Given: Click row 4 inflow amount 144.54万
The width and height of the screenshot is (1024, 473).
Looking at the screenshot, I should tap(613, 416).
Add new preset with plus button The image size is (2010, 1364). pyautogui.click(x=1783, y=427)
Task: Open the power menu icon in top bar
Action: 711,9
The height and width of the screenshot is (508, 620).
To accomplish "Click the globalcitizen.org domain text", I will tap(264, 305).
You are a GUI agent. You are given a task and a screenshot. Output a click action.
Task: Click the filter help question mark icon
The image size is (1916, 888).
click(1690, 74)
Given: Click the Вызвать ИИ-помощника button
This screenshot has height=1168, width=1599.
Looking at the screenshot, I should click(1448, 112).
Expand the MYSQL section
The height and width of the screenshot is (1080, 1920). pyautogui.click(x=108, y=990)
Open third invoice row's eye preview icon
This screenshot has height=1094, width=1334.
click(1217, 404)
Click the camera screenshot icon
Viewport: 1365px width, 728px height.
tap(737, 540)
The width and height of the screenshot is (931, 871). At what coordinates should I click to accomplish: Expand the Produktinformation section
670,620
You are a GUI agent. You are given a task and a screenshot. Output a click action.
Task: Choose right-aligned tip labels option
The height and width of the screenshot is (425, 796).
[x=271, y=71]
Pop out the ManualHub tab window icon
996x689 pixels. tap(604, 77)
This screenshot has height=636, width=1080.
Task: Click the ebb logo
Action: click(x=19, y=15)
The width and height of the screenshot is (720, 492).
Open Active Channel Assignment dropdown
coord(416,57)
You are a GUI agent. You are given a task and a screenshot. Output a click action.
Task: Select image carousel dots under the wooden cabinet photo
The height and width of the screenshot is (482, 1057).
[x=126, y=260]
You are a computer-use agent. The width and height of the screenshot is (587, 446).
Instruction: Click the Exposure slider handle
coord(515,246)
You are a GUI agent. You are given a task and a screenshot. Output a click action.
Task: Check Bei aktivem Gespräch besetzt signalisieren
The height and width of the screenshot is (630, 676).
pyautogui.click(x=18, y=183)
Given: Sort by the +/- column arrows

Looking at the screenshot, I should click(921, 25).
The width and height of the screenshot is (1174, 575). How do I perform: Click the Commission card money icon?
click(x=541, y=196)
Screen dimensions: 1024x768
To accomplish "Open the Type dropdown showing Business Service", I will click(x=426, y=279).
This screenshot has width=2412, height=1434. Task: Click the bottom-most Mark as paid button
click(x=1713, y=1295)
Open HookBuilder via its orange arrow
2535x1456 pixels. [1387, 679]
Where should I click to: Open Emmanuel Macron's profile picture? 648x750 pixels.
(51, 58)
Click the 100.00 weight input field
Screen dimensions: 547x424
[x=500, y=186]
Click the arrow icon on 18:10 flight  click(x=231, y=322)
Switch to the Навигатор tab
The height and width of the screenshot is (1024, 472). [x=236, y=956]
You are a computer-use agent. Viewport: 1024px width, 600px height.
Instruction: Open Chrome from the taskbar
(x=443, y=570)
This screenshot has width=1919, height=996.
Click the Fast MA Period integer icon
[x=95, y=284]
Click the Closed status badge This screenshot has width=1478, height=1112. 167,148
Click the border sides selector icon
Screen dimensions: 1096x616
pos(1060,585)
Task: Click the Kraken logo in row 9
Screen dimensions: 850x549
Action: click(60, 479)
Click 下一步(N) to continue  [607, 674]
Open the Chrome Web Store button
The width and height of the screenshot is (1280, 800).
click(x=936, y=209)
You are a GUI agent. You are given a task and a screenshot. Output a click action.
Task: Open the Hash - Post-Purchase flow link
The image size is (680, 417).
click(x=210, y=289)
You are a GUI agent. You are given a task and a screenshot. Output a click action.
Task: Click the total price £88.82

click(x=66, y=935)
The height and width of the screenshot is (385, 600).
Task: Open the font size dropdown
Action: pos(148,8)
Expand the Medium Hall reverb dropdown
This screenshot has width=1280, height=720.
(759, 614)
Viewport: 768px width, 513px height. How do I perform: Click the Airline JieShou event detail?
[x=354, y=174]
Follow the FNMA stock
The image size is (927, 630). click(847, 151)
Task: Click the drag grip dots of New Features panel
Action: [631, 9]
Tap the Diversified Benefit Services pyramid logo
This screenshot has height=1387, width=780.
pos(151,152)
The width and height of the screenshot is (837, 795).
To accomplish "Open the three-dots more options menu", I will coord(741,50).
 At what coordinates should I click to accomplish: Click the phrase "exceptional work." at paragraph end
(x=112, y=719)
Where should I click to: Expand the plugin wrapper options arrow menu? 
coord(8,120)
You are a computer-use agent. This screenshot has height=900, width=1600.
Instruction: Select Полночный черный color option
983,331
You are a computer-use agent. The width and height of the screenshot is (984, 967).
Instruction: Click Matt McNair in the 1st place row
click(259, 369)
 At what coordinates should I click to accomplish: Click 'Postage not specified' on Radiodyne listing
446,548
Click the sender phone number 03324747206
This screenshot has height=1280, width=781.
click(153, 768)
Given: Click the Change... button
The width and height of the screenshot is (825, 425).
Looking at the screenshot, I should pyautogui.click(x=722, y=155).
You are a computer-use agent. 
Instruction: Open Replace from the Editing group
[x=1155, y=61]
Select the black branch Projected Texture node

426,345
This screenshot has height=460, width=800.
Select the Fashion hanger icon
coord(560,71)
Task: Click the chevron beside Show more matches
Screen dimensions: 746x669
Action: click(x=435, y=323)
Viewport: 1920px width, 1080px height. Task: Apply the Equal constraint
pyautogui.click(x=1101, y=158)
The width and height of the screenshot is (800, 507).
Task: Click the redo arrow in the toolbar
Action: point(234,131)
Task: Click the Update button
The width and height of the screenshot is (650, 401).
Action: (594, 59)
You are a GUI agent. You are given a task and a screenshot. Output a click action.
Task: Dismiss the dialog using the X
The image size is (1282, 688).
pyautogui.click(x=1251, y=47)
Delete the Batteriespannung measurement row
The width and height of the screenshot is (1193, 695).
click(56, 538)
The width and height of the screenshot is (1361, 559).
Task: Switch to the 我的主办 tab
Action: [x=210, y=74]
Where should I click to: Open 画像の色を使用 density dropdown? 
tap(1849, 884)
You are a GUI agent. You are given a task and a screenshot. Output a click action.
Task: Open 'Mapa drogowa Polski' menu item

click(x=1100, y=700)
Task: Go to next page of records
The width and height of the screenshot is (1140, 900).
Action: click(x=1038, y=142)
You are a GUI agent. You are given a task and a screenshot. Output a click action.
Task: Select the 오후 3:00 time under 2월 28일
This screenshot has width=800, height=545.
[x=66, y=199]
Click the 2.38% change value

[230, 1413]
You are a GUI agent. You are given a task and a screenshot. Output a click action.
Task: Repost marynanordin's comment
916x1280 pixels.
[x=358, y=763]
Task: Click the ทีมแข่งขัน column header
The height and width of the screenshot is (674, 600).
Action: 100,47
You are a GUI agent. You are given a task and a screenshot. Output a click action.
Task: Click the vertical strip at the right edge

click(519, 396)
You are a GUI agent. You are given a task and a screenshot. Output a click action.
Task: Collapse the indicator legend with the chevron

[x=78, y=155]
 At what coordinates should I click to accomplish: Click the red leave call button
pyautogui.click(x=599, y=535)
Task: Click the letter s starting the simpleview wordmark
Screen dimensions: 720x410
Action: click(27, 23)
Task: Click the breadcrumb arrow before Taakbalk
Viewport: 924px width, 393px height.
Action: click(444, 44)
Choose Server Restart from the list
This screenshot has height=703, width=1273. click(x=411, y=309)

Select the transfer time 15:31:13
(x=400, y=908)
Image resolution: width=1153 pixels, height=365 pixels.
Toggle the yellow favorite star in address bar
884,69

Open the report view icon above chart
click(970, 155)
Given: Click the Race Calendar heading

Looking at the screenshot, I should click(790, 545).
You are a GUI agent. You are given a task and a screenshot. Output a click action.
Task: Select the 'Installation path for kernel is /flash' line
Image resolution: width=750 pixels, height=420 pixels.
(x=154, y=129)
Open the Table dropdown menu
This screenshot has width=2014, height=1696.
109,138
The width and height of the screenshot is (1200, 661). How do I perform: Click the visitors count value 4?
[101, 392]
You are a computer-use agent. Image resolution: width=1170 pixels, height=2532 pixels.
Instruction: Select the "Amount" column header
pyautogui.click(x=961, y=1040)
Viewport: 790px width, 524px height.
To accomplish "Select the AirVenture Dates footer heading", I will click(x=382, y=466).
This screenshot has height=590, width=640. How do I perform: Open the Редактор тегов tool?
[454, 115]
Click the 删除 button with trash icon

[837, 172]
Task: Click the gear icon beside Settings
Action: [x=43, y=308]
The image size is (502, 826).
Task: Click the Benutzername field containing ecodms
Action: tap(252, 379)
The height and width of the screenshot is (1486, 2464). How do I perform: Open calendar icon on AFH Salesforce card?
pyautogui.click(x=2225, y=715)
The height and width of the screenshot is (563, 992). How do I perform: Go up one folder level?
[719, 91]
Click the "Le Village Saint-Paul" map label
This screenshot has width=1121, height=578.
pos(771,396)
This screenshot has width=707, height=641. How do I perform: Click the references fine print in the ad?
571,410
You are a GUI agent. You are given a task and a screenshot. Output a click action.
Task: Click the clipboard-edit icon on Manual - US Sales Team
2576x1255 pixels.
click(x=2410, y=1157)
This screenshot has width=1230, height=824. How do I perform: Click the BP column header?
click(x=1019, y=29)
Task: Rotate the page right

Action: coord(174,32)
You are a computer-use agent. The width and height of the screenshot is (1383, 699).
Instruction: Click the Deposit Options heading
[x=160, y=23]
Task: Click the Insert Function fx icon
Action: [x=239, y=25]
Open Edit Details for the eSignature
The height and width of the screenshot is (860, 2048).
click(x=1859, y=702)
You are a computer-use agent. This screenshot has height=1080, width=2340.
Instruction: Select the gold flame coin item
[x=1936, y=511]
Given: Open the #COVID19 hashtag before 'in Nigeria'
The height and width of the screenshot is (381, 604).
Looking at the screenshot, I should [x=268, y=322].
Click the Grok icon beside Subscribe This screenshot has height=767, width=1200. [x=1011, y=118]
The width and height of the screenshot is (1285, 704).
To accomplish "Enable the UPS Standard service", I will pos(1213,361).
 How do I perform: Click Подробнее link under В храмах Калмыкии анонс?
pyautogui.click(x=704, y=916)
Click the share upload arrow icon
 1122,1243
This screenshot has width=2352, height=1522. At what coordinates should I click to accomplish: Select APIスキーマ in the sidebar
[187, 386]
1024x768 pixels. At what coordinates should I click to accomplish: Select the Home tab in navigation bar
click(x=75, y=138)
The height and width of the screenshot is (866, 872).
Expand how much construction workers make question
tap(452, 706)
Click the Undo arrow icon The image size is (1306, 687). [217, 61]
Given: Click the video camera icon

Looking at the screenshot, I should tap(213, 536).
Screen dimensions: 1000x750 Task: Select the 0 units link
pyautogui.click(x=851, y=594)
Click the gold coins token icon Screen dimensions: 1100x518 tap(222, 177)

____

» **YOUR OBJECTIVE**
Write out the records word for word, beginning with the first line and continuing through the line that contains "will tap(264, 305).", including both of those lines.

» **REPLY**
Given: Click row 4 inflow amount 144.54万
The width and height of the screenshot is (1024, 473).
Looking at the screenshot, I should tap(613, 416).
Add new preset with plus button The image size is (2010, 1364). pyautogui.click(x=1783, y=427)
Task: Open the power menu icon in top bar
Action: 711,9
The height and width of the screenshot is (508, 620).
To accomplish "Click the globalcitizen.org domain text", I will tap(264, 305).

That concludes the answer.